Exercise brief — Return each line of the data below verbatim; pictures are to be left out.

Records for this task —
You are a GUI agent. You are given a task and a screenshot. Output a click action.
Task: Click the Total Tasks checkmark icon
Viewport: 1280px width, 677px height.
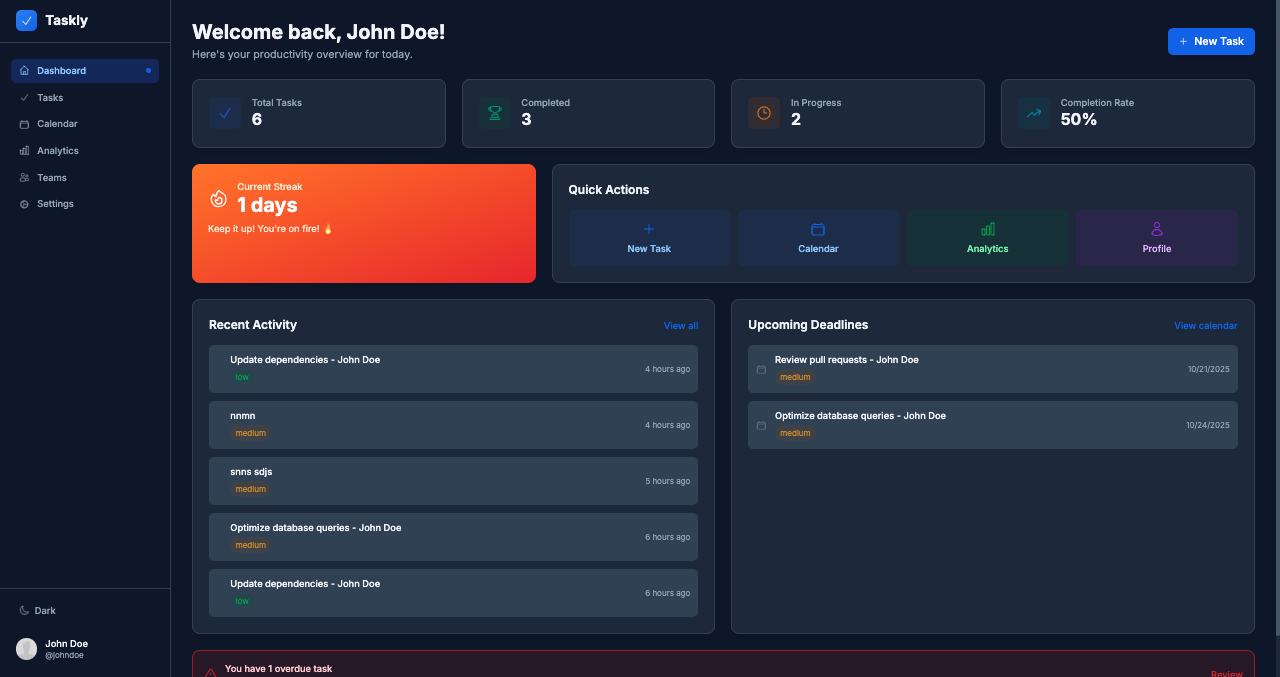pos(225,114)
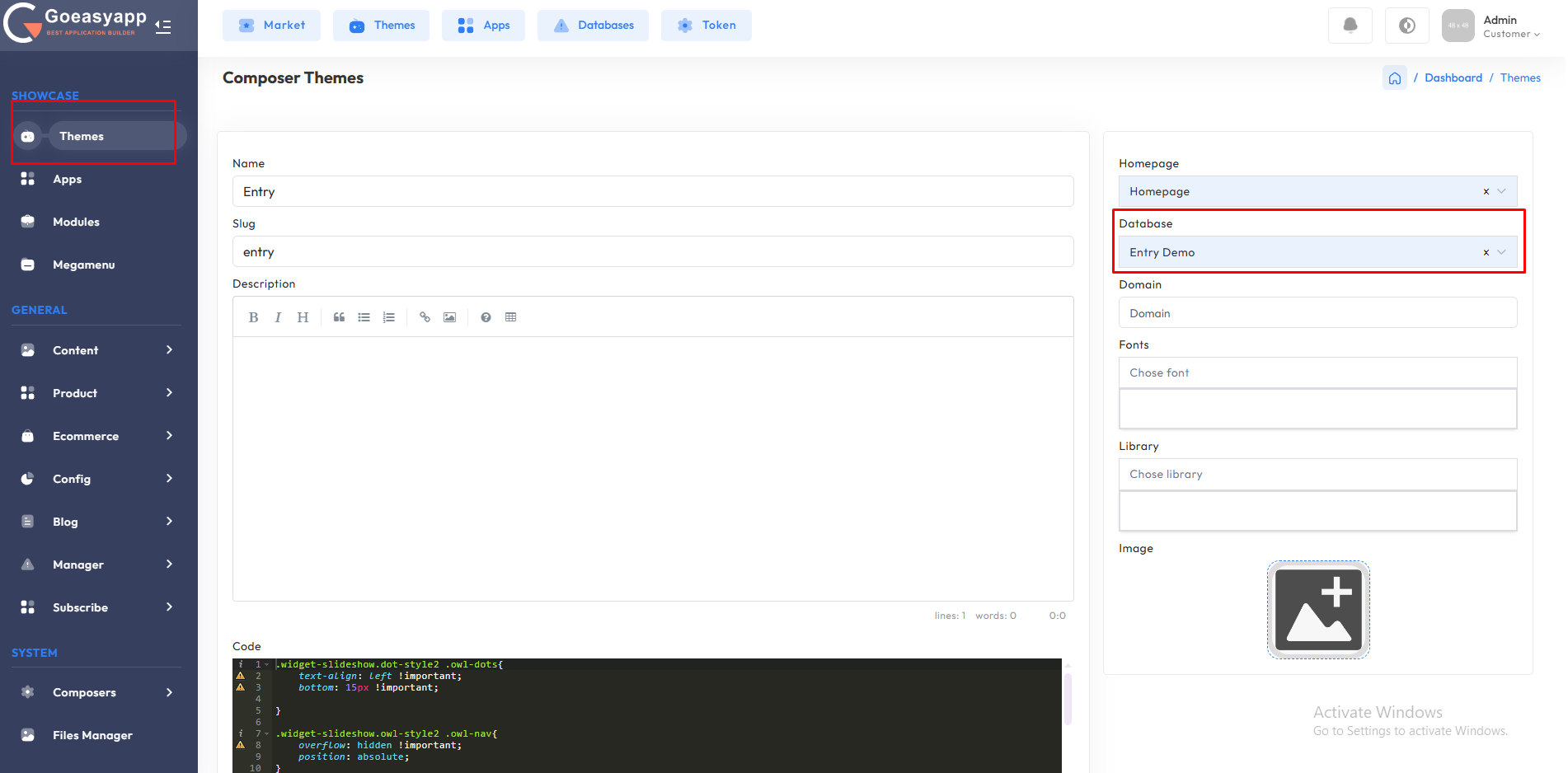Screen dimensions: 1568x773
Task: Insert a blockquote in the description
Action: pyautogui.click(x=339, y=317)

Task response —
You are a GUI agent. You are given a task and a screenshot. Output a click action.
Task: Click the Total Tasks checkmark icon
Viewport: 1280px width, 677px height.
pos(225,114)
Screen dimensions: 1568x773
Task: Insert a blockquote in the description
Action: pyautogui.click(x=339, y=317)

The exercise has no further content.